Состояние генофондов популяций сосны обыкновенной на Урале и прилегающих территориях демонстрирует значительное генетическое разнообразие исследованных популяций. Наибольшую генетическую устойчивость показывают популяции Ps_Pr и Ps_Ch , которые обладают высокой долей полиморфных локусов, ожидаемой гетерозиготностью и информационным индексом Шеннона. Эти популяции представляют собой базовый генофонд, который необходимо сохранять для поддержания адаптивного потенциала вида.

В то же время популяции с обеднением генофонда, такие как Ps_Uk и Ps_Mh , характеризуются низкими значениями ключевых показателей генетического разнообразия, что свидетельствует о снижении внутрипопуляционной изменчивости и возможной утрате адаптационных способностей. Эти популяции требуют внедрения мероприятий по поддержанию и восстановлению генетического разнообразия. Особое внимание следует уделить популяциям Ps_Ar и Ps_Bl , которые, несмотря на общий обедненный генофонд, демонстрируют уникальные аллели, способные стать резервом для адаптации вида в условиях изменяющегося климата.
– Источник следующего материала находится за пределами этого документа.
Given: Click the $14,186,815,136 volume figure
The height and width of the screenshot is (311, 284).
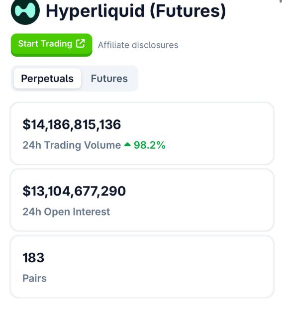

Использование SNP-маркеров позволило более точно охарактеризовать адаптивные особенности популяций, выявив отклонения от нейтральности и указывая на наличие локусов, связанных с адаптацией к специфическим условиям среды. Эти данные подчеркивают необходимость интеграции нескольких типов молекулярных маркеров для комплексного анализа генетического разнообразия на популяционном уровне и оценки состояния генофондов популяций.

Полученные результаты имеют большое значение для разработки стратегий сохранения и управления генофондом сосны обыкновенной. Дифференцированный подход, включающий сохранение как типичных, так и специфичных популяций, позволит эффективно поддерживать генетическое разнообразие вида. В условиях усиливающегося воздействия антропогенных факторов и климатических изменений сохранение генетического ресурса сосны обыкновенной становится важной задачей для обеспечения устойчивости экосистем и сохранения биоразнообразия.